The article contains 1984 quotes, but it hardly spoils the story, and the warning might deter people from reading this article for no real reason. I'ma go ahead and remove it, someone correct me if this is wrong. --Szabo 01:39, 5 May 2006 (UTC)
[edit] Anon addition
An anon added the following text (with my edits to make it properly punctuated and a bit clearer):
- A form of doublethink could be said to occur in Frank Herbert's novel Dune and in Ursula LeGuin's Earthsea novel, The Farthest Shore. In Dune, the prophet Paul-Muad'Dib comments that "kindness and cruelty are the same thing," a statement often interpreted to mean that what is kind to one person is cruel to another. Similarly, Ged the Archmage Sparrowhawk says to Prince Lebannen in The Farthest Shore, "Life and Death are the same thing... neither separated nor mixed." Readers of both books have thought of these statements as intending to suggest that death, kindness, cruelty, and life are essentially the movement of energy from an area of higher concentration to one of lower concentration. Some such thinkers have added that what is an area of high concentration for one form of energy is an area of low concentration for another, illustrating the subjective nature of reality.

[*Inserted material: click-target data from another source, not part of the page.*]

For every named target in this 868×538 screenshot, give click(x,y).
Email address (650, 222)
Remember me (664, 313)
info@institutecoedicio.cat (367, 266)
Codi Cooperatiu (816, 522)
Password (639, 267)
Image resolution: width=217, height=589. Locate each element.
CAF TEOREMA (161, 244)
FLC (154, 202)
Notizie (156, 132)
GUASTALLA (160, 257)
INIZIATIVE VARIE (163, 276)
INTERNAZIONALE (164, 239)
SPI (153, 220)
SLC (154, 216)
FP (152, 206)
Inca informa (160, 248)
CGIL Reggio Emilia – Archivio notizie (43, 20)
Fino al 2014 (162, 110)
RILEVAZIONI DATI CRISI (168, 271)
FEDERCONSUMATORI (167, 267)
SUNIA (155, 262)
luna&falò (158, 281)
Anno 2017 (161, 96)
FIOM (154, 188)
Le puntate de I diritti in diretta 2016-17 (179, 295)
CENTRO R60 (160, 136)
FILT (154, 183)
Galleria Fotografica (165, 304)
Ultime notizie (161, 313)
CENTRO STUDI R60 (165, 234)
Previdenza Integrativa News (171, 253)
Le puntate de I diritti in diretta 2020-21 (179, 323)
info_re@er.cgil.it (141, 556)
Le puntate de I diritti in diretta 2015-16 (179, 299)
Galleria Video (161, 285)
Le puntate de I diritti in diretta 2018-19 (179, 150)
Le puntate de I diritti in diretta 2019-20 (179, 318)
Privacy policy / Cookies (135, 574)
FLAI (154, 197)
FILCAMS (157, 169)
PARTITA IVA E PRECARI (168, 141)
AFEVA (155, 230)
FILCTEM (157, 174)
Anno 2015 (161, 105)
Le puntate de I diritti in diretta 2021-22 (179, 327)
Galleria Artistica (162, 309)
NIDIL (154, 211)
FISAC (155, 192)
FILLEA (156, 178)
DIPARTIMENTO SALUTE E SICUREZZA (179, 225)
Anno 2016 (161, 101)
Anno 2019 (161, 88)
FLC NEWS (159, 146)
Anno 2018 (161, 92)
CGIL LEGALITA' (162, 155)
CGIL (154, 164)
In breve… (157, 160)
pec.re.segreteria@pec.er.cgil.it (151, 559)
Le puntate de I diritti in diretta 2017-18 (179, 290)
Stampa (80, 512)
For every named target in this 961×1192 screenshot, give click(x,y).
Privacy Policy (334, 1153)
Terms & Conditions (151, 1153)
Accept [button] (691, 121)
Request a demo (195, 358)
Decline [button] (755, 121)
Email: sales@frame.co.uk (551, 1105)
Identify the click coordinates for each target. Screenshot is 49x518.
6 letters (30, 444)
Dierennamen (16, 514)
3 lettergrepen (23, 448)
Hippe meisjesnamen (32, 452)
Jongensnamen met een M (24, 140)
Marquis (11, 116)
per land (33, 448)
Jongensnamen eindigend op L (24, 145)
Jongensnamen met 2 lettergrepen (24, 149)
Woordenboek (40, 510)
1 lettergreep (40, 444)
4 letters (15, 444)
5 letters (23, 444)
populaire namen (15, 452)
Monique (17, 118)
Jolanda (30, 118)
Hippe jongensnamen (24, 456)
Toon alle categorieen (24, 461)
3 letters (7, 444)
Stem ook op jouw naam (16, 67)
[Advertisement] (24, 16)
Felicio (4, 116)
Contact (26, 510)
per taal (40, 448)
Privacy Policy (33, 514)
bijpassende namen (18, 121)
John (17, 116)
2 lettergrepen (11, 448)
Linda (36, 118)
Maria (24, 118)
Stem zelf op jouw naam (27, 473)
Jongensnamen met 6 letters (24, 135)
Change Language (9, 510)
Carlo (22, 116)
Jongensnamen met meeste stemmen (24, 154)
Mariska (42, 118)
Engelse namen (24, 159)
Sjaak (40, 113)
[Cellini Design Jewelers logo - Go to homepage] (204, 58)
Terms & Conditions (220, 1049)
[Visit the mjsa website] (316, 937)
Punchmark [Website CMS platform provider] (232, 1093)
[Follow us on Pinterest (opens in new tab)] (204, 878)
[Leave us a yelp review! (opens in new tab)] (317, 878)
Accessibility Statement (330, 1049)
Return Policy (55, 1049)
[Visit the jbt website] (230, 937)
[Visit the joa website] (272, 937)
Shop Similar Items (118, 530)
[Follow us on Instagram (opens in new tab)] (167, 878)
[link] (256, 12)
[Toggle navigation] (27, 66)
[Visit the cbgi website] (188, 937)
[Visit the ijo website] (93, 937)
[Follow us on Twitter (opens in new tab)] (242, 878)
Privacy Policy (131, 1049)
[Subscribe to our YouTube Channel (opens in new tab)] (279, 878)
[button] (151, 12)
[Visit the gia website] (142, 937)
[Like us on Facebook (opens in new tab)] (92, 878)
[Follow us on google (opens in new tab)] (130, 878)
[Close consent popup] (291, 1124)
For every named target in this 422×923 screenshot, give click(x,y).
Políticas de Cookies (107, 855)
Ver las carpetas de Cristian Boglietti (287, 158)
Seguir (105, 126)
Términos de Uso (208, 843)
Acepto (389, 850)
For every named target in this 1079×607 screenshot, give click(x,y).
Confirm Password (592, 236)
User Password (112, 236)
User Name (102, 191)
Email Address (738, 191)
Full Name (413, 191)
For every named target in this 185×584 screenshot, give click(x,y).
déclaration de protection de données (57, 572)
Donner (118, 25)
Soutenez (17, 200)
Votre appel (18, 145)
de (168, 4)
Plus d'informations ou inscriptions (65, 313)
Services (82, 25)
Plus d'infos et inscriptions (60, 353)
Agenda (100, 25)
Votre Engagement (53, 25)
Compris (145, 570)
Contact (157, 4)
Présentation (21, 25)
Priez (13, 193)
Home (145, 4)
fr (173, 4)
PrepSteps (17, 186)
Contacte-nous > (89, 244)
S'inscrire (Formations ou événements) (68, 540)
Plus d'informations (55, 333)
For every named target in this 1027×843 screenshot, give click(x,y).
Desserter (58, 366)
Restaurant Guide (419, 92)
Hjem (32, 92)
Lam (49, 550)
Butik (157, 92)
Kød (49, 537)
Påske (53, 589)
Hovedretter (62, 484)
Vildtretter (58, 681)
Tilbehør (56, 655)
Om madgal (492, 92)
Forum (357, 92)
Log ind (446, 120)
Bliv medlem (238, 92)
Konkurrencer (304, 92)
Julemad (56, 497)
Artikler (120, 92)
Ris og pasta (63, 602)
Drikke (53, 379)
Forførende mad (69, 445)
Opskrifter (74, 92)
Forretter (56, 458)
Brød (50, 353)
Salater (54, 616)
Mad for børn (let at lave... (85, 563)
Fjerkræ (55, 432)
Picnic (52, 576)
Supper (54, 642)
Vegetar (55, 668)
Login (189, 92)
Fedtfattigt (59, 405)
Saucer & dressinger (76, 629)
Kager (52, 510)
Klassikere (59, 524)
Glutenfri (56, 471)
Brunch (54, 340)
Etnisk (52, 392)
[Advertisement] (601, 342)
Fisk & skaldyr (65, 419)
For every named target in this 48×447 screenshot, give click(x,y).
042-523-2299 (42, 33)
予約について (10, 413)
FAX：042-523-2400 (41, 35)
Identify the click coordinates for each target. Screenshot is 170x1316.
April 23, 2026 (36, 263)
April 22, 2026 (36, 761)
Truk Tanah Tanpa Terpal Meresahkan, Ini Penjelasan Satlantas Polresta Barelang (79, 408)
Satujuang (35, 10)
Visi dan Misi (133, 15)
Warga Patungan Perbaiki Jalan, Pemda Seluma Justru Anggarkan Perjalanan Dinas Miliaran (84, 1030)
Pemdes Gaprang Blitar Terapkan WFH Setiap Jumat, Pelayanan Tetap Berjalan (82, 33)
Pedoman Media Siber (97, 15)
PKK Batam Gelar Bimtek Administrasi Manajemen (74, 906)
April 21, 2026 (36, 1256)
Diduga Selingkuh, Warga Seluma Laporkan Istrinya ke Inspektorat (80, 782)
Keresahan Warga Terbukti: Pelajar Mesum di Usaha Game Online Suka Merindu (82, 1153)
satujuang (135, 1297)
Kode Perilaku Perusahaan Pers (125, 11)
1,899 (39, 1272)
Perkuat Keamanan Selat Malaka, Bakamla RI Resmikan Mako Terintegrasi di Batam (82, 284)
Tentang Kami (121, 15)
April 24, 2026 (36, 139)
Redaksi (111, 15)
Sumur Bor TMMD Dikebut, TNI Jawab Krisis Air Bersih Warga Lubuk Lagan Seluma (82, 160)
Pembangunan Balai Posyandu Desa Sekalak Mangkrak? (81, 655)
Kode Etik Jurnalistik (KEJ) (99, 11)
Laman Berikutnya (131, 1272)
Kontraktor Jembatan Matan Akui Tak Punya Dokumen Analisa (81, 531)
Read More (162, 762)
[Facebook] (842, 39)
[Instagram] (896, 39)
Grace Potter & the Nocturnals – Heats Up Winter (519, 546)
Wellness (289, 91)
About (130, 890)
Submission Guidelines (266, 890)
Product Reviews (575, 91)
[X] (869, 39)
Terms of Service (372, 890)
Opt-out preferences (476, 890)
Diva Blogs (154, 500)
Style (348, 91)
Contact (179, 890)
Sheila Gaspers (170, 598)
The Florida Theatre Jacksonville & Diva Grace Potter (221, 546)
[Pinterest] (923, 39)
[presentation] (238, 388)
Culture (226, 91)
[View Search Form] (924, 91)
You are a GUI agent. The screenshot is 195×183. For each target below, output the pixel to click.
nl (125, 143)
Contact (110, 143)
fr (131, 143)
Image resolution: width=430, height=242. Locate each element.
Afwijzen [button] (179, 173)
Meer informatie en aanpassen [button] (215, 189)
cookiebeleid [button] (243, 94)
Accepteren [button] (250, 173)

I'm not sure that this is really doublethink in any sense other than perhaps an extremly superficial sense of combining opposites (the explanation given in the second half of the paragraph, especially, doesn't seem to be describing anything resembling doublethink). I was tempted to just revert the addition, but I thought it'd be worth checking in with other editors before wholesale deleting it. Does anyone have any objections to removing this paragraph? I'll give it a while and just delete it unless someone says they want it kept and can explain how this is relevant to the article.
Hbackman 23:03, 4 June 2006 (UTC)
[edit] LIST OF CONTRADICTIONS PROPOSAL
Hey people - what do you think that we should really show some dialect, that is doublethink, and contradictions in this article, my leading the readers to read, if they want - a list of contradictions. I think it would add some spice to this article? Tell me what you think - because I have the list on my Wikipedia user page...--Lord X 21:57, 11 June 2006 (UTC)User:Xinyu
- I looked at the list on your user page and my thoughts are a) it's way too long, and b) I don't understand how a list of contradictions allows the reader any further insight into doublethink -- we should be adding explanation, not a bajillion examples that don't illuminate anything. Anyone can think up a list of opposites like the one on your user page -- why is that useful to the article?
- Also, I don't understand what you mean by "dialect." Doublethink isn't a dialect. Doublespeak (forgive me if I'm not using the correct term; it's been a while since I've read Nineteen Eighty-Four) or Newspeak, which is associated with doublethink, could perhaps be called a dialect, but the examples on your user page aren't Newspeak -- they're just pairs of opposites (I'm not even really sure that some of them are "contradictions," really...).
- So I think no, it would not be an improvement to the article to add that list to it. Sorry.
- Hbackman 04:54, 21 June 2006 (UTC)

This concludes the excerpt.